Para la eficiente operación de la administración pública es imprescindible contar con buenos funcionarios, que posean las competencias y conocimientos requeridos para desempeñar de la mejor manera el trabajo asignado. También es necesario que sean personas con vocación de servicio. A estos funcionarios hay que pagarles bien y reconocerles su esfuerzo. Sin embargo, este tipo de empleados escasea en el Estado salvadoreño. Ciertamente, hay algunos pocos muy buenos, incluso ejemplares, que realizan su trabajo con diligencia, que atienden a la gente servicial y respetuosamente, y que cuidan de los bienes estatales con esmero. Pero la mayor parte de los funcionarios públicos del país no están capacitados para realizar su trabajo, no tienen espíritu de servicio, no piensan en el bien común.

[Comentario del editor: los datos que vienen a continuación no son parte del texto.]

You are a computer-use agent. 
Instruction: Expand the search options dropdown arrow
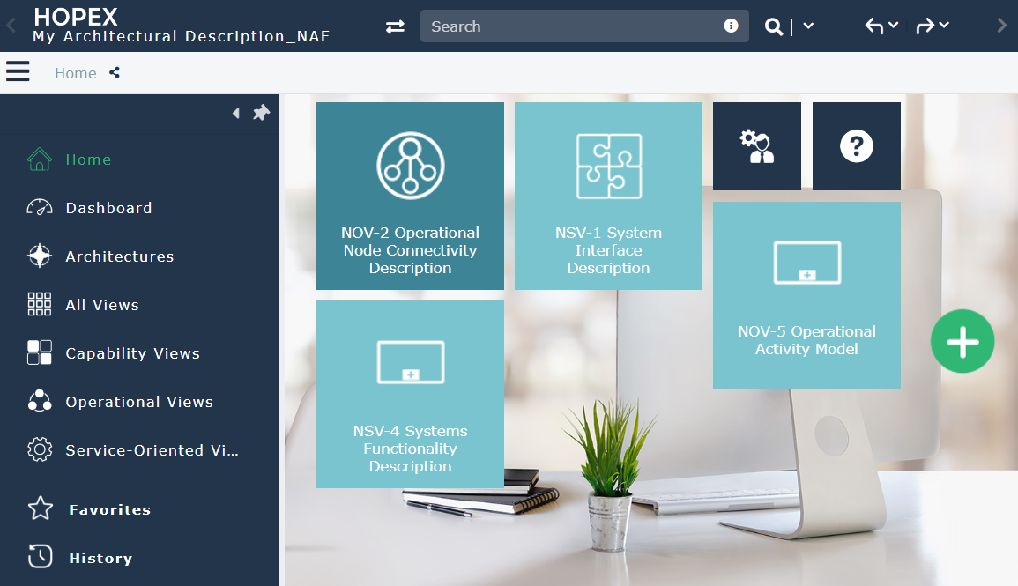point(808,26)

Esta situación se debe en buena medida a la forma en que el Estado recluta a sus funcionarios y a los criterios con los que los supervisa y evalúa. En El Salvador, por lo general, las plazas en el Gobierno se obtienen por afinidad política, amiguismo, nepotismo; a ellas llegan los que tienen la influencia o los conectes necesarios. Y la evaluación del desempeño está viciada por los mismos males: se evalúa mejor al que es más fiel, más amigo, más sumiso a la jefatura o al partido; no al que realiza mejor su trabajo, al que más se esfuerza, al que demuestra con hechos su deseo de servir a la población. Para cuadrar este círculo vicioso, en muchas de las instituciones estatales los sindicatos solamente están para alcanzar y proteger prebendas y privilegios, independientemente de la calidad del trabajo de sus afiliados.

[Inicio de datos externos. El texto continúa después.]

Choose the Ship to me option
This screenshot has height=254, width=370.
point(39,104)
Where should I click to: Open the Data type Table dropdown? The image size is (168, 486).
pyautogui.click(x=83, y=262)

Así las cosas, no está justificado ni es justo que los funcionarios públicos gocen de incrementos salariales mayores a los que percibe la gran mayoría de la población; incrementos que no están condicionados a méritos ni a la calidad del servicio que se presta. Si el mérito y el buen desempeño fueran factores decisivos para el incremento de los salarios, cabría hablar de un escalafón. De hecho, un escalafón racional para todos los funcionarios públicos es una necesidad. Para ello habría que reformar las leyes, a fin de crear una única que regule sus salarios sin excepciones, que respete el principio de igualdad salarial y que premie el buen desempeño. Ello, por supuesto, atendiendo a la realidad del mercado laboral del país y a la capacidad financiera del Estado.